Personally I don't think the NGS has ever professed to show the best of garden design but also feel there could be some tweaks to make the scheme perhaps more rigorous (& not just when it comes to weeds).

I agree Anne has every right to make her views felt as the NGS have to include/exclude gardens: in this case they have both gone about it in the wrong way.

James Golden said...

Thank you, Victoria, for your reasoned position on the matter. Anne can certainly be prickly but I'd say the garden establishment in the UK, and over here in the USA, is much too polite and self-satisfied, and could use a kick in the rear once in a while.

Helle (Helen) said...

First of all, one only knows from Ms Wareham herself what Mr Plumptree actually said. I have sometimes been called a stirrer myself, having a hard time with always just accepting the given convention about things. But, as so many have already written, maybe Ms Wareham would do herself and her mission a favour by toning down her criticism. My hackles are usually up just when I see her name under an article. But I'm also sure that she won't listen to a word that I; or anybody more qualified to criticise, might have to say.

Clive said...

Very interesting to read the original article which does seem rather OTT, especially as it is criticising something that she was part of. I am a fan of challenging where it is due, but here she does appear to have shot herself in the foot.
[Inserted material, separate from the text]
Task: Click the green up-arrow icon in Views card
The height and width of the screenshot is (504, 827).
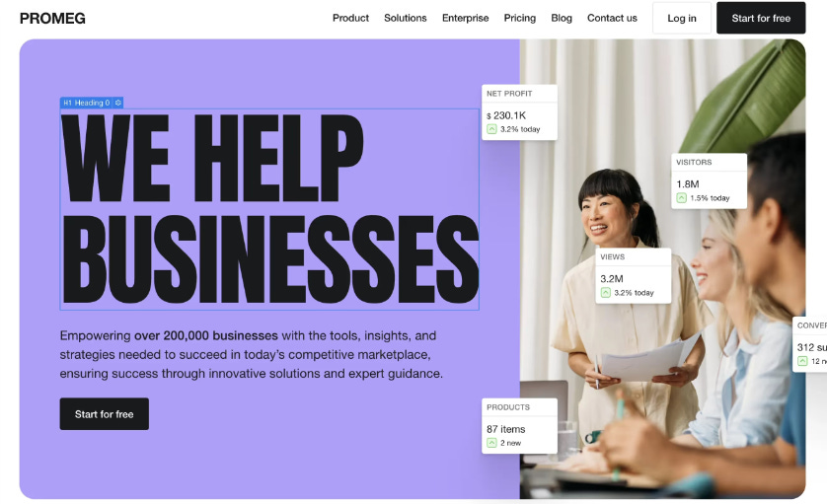Action: [x=606, y=293]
NGS appears not to use its power in the gardening world (although it could), it doesn’t push design or give views on trends or types of gardens merely creates a window to look in on what a section of the British gardening public are doing. This is why it is fabulous....especially considering it is almost completely run on the ground by volunteers. There does however seem to be a dichotomy at the heart of NGS in that is the scheme just about raising money (in which case anyone can open) or is it about opening good gardens as a way of raising money. I have seen gardens which fall on either end with some amazing ones with oppressive horticulture, and the very odd one that I think shouldn’t be open and is damaging to NGS’s reputation..... I think this could be improved, but it is more of a tweak than removing a ‘draining yellow shadow’

Anne Wareham said...

In response to those who think that I should be quiet and tactful in raising this issue (you think the Spectator would publish it??!) in campaigning over this issue - I began that about 20 years ago. Totally ineffective - like bouncing a jelly bean on a trampoline.

I have professional colleagues who told me 'softly softly' and as far as I know they are still softlying but I don't think we know anything about it? Or even who they are and that they agree with me??
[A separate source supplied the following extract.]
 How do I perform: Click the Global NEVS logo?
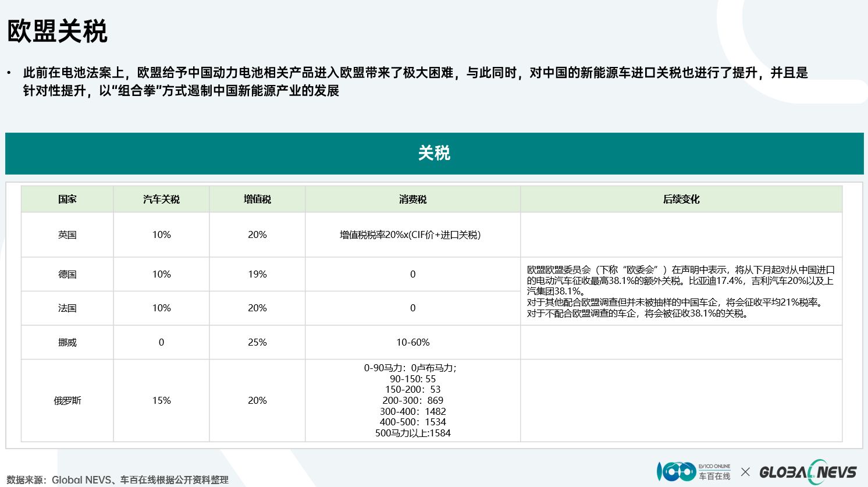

I have annoyed,but clearly from personal correspondence and social media responses, I've hit a nerve and there is support out there - and critically people seem to be thinking about it. Which may be worth a great deal.

I have no idea why anyone would doubt that I am quoting George accurately - maybe it was a bit unbelievable?

thechthonianlife said...

It looks to me very much like all Anne Wareham is pointing out is the fact that gardening, like classical music, is one of those things that deserves a good audience but gets the terminally unimaginative, hidebound and conservative instead.